A lot of people have argued that Microsoft isn't to blame for other people's crappy code. Which is fair enough. But they are very much to blame for their own crappy code. If you're going to have non-blockable code (a VERY bad idea!) then you've got to be damn sure that there are no scenarios in which that code will put itself into a spin-dry cycle.
It seems as though Microsoft merely added firewall code, with absolutely no thought as to the possible impact it could have on the rest of Windows.
Further, if my suspicion is correct (and I'm pretty confident it is), then it should be possible to crash any Windows box remotely. Simply generate a packet that Windows cannot reply to. By forcing the TCP stack and the firewall to fight it out, you'd paralyze the machine.
The correct way to handle this kind of situation is to recognise when a connection is administratively prohibited or impossible, and to not keep retrying. You'd then escape out of the non-blockable code, and pre-emption would allow you to continue as normal.
If you want slightly "smarter" behaviour, then if a process repeatedly keeps retrying a connection or activity that is prohibited, every time it gets woken back up, it should drop in priority, be slept a reasonably long time (in the hope the problem can be cleared by then) or get kicked off the system. ("Three strikes and you're out." logic.)
It should absolutely not be possible for any user process, no matter how badly written, to create a situation in which an uninterruptable infinite loop can develop. Either there needs to be some mechanism to interrupt any loop that might be infinite, OR there needs to be a mechanism for recognising when a loop is running unacceptably long.

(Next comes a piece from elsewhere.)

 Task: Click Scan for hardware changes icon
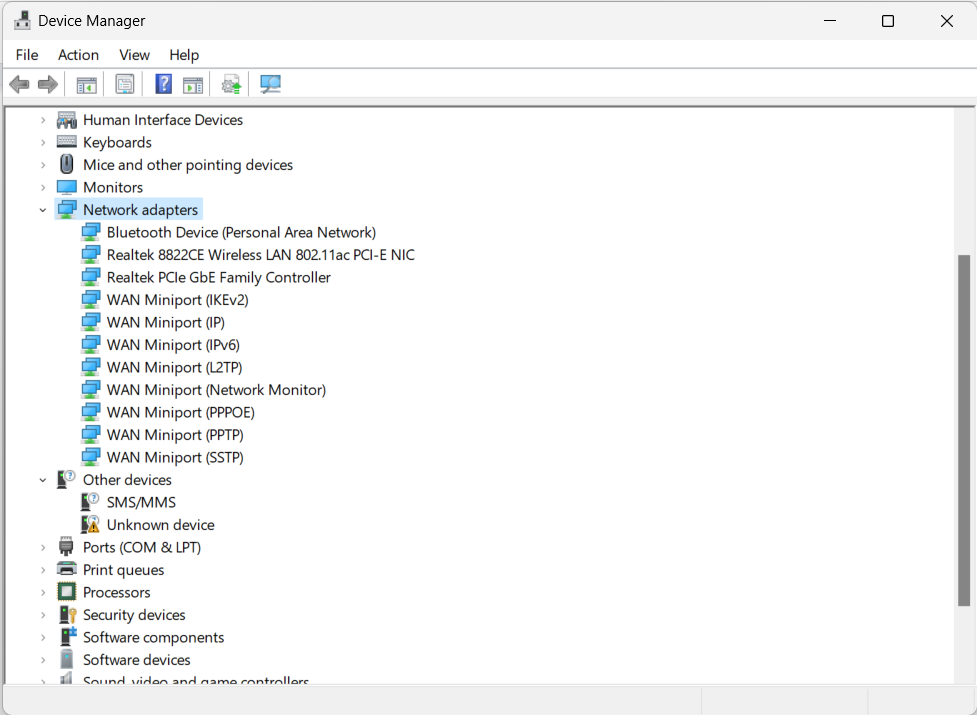tap(270, 85)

It's no use Microsoft whining that customers should clean their computers first. That would be like McAffee arguing that you should clean your computer of viruses before running their software. And how are you supposed to do that, if you've no software installed for detecting and/or cleaning the damn things in the first place?

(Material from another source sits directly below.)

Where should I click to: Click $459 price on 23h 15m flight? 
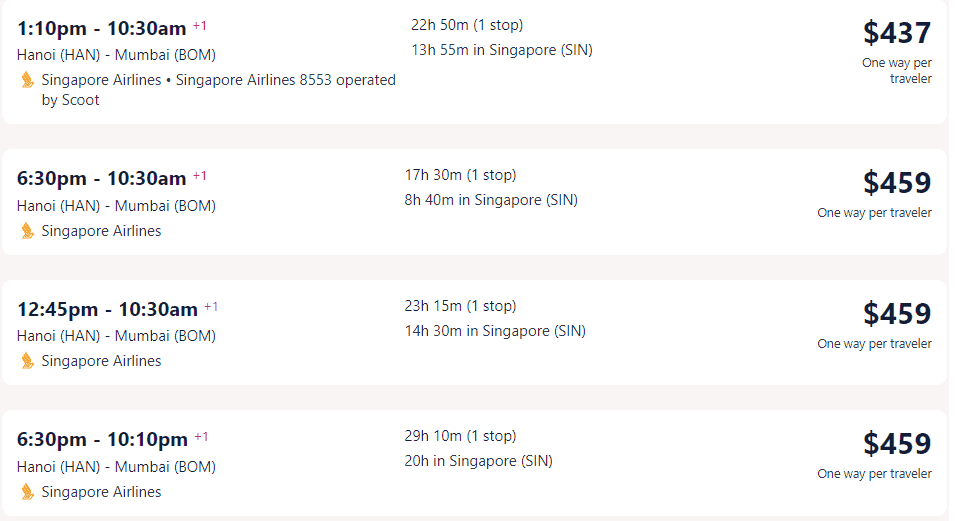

The only way you can know (for certain) that there's nothing trying to access an unauthorised port is by blocking the ports and seeing what happens when you try to use the computer as normal. And the only way you can then do anything about it is if the computer can cope with that situation in a controlled manner.
It's a small world and it smells funny; I'd buy another if it wasn't for the money; Take back what I paid (SoM)
This is odd. Now, repeat the steps again *after* switching the password from "password" to "test". The results? The login dialog does not report that "test" is an invalid password.
While I am not doing any more debugging of XP for Microsoft (a detail or two might not be 100% correct), what I have seen is enough to make me wince. Microsoft did not test this one well enough.
Note: It may be necessary to have a program running in the admin account to trip up this bug.
A firewall can not protect you from yourself. Turn off what you do not need. Do not use the firewall to do your work.
And it isn't the stupid^^^dents fault for getting spyware onto their computer in the first place, let alone ensuring it gets removed when it is? It's not like it's a regular thing to have on a well-kept computer. I have a laptop runing XP that has yet to see anything that doesn't belong on it (except MS messenger, but that was before I even got ahold of it, didn't take long to remove it). My wife has a win95 box that is basically on an open broadband connection and as long as it's not left on, I might find myself removing malicious files off of it every two months or so, it's not hard to ctrl+alt+del and make sure you recognize what's running and find a way to kill anything that shouldn't be. Maybe they should make this a lesson in the freshman 101 class or the computer 101 class that nearly every college/university requires?
If the past year has proven nothing else, it's that we can't afford to let the Windows masses to have control over their own machines. The paranoid rants of a few slashdotters gave us Blaster, and I really don't think they can be forgiven for that.